On Fri, Mar 19, 2010 at 08:27:34AM -0700, Hering Cheng wrote:
Thank you, Stefan. This is extremely helpful. In fact, this is the best description on how MonetDB uses memory that I have run across.
During a previous test with the same data, I did lift the virtual memory restriction on mserver5 and it did succeed in loading the data. However, the downside is that it seemed to end up consuming all of the physical memory on the server (a Solaris SPARC with 16 CPUs, 64 GB of RAM and 100 GB
Well, yes. For large/huge databases, we (MonetDB) assume a dedicated database server, and hence feel free to indeed use the available memory to acheive best performance ;-)
of swap). So I needed a way to ensure other applications still have memory. I had previously asked a question on how to limit the amount of memory used by MonetDB in Sourceforge Tracker (probably the wrong forum) without getting any response. Thus my use of ulimit. Another way may be to use Solaris zone or a virtual machine to contain MonetDB.
In that case, you might want to limit the process' memory resident data segment, only, not it's total virtual memory footprint (incl. memory mapped files), i.e., use `ulimit -d` instead of `ulimit -v`: $ ulimit -a core file size (blocks, -c) 0 data seg size (kbytes, -d) unlimited ^^^^^^^^^^^^^ ^^^^^^^^^ [...] $ mserver5 --version MonetDB server v5.18.2 (64-bit), based on kernel v1.36.2 (64-bit oids) Copyright (c) 1993-July 2008 CWI Copyright (c) August 2008-2010 MonetDB B.V., all rights reserved Visit http://monetdb.cwi.nl/ for further information Found 7.8GiB available memory, 4 available cpu cores ^^^^^^ [...] $ ulimit -d $[1024*1024] $ ulimit -a core file size (blocks, -c) 0 data seg size (kbytes, -d) 1048576 ^^^^^^^^^^^^^ ^^^^^^^ [...] $ mserver5 --version MonetDB server v5.18.2 (64-bit), based on kernel v1.36.2 (64-bit oids) Copyright (c) 1993-July 2008 CWI Copyright (c) August 2008-2010 MonetDB B.V., all rights reserved Visit http://monetdb.cwi.nl/ for further information Found 1.0GiB available memory, 4 available cpu cores ^^^^^^
From what I understand from your description, in theory I can run MonetDB on a 64-bit server with combined RAM and swap space of a few *gigabytes*, and still succeed at loading *terabytes* of data *and* performing *arbitrarily* complex queries subsequently. The only cost would be in performance. I'd be willing to pay for that performance cost if that is indeed the case.

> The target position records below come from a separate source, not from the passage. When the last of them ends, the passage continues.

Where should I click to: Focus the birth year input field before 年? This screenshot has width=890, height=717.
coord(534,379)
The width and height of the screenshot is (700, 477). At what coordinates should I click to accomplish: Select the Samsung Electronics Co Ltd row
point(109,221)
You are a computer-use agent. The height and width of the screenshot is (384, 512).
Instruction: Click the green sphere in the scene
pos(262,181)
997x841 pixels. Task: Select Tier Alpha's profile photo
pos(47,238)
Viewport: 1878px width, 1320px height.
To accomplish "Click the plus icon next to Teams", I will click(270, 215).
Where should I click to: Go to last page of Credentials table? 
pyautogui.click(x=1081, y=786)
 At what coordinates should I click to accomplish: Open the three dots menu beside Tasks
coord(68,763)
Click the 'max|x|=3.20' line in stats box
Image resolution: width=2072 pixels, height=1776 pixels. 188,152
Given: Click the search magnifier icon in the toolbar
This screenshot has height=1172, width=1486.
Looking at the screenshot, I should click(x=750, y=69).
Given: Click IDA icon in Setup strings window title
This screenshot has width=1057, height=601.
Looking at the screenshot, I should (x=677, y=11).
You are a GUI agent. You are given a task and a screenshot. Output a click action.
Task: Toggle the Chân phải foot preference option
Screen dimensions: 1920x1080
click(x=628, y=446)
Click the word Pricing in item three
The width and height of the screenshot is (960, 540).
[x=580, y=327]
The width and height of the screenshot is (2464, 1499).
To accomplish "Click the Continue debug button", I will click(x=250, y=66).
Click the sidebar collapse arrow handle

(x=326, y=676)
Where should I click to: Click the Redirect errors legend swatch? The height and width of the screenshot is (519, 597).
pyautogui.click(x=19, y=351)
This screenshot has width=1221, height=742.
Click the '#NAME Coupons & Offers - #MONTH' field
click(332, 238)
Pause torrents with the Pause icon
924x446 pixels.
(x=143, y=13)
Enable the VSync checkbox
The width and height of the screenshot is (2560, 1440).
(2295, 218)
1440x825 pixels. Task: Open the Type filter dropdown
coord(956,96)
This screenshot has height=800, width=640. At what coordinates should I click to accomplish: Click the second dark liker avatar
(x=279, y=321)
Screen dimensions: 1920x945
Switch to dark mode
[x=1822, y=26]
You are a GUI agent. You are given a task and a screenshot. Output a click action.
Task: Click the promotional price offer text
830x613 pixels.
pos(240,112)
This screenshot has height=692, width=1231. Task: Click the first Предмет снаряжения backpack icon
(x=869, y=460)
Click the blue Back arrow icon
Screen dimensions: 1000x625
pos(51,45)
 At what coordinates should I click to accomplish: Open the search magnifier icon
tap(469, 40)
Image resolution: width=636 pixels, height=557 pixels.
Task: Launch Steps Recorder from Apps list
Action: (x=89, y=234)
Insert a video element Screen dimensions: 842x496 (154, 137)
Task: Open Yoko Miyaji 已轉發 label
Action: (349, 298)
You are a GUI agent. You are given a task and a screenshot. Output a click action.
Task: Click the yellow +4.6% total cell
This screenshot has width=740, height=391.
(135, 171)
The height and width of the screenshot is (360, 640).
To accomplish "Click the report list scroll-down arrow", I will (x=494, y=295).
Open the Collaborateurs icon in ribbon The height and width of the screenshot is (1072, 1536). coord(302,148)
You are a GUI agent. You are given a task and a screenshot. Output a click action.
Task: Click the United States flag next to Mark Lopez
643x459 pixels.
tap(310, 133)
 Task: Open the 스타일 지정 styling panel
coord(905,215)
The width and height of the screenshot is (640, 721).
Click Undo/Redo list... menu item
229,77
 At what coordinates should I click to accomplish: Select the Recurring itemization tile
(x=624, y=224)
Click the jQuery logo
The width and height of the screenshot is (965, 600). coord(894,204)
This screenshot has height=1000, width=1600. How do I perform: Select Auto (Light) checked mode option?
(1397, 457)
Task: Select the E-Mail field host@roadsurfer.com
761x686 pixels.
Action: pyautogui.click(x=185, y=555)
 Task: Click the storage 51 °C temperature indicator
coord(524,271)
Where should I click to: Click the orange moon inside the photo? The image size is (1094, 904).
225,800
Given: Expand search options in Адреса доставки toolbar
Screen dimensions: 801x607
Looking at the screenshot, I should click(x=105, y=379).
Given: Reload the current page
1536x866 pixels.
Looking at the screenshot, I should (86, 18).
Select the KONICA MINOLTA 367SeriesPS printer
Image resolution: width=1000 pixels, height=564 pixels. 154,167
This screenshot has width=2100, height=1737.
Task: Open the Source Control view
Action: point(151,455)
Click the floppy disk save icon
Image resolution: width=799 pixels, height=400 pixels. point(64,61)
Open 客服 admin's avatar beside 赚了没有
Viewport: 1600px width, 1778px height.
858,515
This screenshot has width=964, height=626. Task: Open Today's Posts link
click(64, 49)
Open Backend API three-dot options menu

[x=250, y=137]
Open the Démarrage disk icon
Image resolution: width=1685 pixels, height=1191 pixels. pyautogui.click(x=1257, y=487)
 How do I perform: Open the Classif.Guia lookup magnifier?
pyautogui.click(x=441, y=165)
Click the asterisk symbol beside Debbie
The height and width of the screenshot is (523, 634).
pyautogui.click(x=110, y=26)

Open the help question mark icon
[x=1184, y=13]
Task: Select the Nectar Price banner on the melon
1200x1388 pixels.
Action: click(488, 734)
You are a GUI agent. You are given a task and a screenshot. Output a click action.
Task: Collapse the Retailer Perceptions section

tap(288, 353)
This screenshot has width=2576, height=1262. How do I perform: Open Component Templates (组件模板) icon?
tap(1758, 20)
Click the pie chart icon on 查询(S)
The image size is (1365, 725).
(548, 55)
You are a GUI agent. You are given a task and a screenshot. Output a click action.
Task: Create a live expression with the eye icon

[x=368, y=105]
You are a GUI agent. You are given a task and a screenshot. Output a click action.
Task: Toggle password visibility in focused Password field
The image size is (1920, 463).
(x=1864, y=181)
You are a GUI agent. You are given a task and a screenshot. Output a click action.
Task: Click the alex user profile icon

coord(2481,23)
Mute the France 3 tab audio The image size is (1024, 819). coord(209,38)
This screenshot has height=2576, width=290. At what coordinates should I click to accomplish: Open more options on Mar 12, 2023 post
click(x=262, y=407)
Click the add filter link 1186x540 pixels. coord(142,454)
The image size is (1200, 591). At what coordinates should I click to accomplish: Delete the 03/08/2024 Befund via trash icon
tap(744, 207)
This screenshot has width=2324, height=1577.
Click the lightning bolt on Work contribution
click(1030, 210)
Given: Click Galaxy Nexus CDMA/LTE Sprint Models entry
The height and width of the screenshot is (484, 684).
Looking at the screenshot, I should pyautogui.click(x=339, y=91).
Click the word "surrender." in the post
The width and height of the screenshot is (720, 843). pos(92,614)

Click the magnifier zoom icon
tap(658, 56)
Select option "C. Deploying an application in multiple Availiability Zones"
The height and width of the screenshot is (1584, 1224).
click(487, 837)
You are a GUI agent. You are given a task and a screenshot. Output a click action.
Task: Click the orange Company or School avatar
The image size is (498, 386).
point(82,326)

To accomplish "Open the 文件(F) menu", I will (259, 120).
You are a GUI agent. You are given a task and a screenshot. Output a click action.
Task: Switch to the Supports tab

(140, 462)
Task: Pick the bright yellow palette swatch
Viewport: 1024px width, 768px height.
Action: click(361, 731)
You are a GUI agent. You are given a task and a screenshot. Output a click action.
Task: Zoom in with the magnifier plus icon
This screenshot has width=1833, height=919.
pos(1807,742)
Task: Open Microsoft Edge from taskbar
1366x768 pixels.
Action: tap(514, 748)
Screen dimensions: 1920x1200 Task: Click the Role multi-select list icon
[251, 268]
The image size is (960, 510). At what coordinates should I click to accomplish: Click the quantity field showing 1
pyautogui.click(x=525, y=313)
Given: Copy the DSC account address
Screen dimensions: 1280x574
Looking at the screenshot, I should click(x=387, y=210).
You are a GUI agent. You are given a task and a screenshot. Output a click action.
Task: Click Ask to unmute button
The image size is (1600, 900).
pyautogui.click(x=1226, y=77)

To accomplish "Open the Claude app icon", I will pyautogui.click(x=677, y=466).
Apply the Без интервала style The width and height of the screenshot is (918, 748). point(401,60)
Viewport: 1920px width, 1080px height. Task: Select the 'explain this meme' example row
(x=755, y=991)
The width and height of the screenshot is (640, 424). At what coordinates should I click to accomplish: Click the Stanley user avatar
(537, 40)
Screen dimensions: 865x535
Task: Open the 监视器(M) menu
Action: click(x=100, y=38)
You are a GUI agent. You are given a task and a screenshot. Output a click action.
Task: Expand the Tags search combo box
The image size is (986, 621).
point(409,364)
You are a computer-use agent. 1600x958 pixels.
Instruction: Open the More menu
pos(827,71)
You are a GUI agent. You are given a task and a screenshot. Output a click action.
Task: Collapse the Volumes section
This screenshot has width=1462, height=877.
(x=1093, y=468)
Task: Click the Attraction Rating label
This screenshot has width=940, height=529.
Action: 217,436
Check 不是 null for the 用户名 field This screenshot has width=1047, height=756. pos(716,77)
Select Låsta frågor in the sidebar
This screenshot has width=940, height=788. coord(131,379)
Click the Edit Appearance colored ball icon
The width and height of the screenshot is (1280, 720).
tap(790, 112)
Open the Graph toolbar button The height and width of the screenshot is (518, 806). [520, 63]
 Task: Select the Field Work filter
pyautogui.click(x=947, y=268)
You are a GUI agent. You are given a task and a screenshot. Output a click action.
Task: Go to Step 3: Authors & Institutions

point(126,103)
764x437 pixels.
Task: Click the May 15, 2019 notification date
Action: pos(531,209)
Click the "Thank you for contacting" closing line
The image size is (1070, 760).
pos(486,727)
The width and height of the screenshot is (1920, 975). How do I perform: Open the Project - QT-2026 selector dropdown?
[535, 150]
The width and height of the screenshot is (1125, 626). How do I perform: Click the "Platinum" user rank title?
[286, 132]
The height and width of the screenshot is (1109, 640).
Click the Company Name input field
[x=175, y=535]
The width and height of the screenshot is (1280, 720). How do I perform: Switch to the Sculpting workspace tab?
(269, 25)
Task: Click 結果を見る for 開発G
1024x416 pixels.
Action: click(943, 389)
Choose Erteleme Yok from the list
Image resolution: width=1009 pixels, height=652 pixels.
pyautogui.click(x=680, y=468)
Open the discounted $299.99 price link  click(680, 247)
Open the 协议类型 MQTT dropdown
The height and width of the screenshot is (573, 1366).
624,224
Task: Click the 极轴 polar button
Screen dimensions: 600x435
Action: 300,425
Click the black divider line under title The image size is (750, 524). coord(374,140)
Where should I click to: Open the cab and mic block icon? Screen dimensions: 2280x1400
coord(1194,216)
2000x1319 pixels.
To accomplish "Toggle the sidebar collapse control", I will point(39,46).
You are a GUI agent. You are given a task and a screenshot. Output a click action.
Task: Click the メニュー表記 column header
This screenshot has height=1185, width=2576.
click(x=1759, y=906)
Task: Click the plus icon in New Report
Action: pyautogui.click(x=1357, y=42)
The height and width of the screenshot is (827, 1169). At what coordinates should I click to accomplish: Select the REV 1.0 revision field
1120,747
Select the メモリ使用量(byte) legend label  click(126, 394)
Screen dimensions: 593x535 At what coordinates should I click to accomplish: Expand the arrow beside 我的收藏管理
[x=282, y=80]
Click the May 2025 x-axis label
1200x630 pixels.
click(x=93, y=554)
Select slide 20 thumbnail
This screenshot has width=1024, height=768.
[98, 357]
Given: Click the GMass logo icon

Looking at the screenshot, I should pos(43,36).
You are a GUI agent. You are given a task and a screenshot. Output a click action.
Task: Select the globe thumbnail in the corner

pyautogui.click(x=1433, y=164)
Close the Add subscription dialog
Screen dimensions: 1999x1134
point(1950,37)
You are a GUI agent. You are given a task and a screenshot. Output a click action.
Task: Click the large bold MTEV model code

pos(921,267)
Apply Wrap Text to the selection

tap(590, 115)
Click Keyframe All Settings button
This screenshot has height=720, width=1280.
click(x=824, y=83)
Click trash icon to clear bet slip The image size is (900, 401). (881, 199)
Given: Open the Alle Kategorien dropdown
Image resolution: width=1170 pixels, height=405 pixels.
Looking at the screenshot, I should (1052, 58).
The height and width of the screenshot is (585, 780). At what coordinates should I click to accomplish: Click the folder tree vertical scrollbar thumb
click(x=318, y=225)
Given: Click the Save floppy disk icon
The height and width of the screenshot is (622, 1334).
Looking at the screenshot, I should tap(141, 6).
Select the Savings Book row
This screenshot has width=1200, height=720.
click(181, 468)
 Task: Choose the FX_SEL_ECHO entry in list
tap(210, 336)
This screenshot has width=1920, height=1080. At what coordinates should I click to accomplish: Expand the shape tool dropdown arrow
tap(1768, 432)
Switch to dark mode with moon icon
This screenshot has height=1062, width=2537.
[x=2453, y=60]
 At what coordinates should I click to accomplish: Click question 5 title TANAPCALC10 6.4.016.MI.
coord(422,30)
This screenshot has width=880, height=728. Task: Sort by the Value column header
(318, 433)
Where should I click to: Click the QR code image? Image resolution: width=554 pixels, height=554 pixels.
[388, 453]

In theory, yes ... (In both theory and practice, you'll need a disk systems that has sufficient capacity for your "terabytes".) Note though, that the performance penalty for columns that exceeding physical memory depends (also) on the performance of your I/O system and the efficiency of your OS's mmap implementation.
I like what I have seen in MonetDB and would love to use it if (a) my understanding expressed in the previous paragraph is correct, and (b) I can find out how to limit the amount of RAM and swap that mserver5 uses without limiting its virtual address space.
See above. We (MonetDB) try to avoid using swap as much as possible by allocating all chucks larger than 128 MB from memory mapped files. In case MonetDB still uses "too much" swap in your case, please report the detail and we might find a way to tune the swap usage of MonetDB. Stefan
Thanks again.
On Fri, Mar 19, 2010 at 7:59 AM, Stefan Manegold
wrote: Hering,
MonetDB requires all data that needs to be active at any given point in time to fit into the address space --- and of course to fit on the storage device, i.e., your disk system). On 32-bit systems, the address space is at most 32-bit, i.e., at most 4 GB; in practice, it is actually limited to 3 GB or even 2 GB on most systems. On 64-bit systems, the address space can theoritcally be 64-bit, but in pactice is often "limited" to 48-bit or so --- not that that makes any difference ...
MonetDB excessively uses main memory for processing, but does not require that all data fit in the available physical memory. To handle dataset that exceed the available physical memory, MonetDB does not (only) rely on the available swap space, but (also) uses memory-mapped files to exploit disk storage beyond the swap space as virtual memory.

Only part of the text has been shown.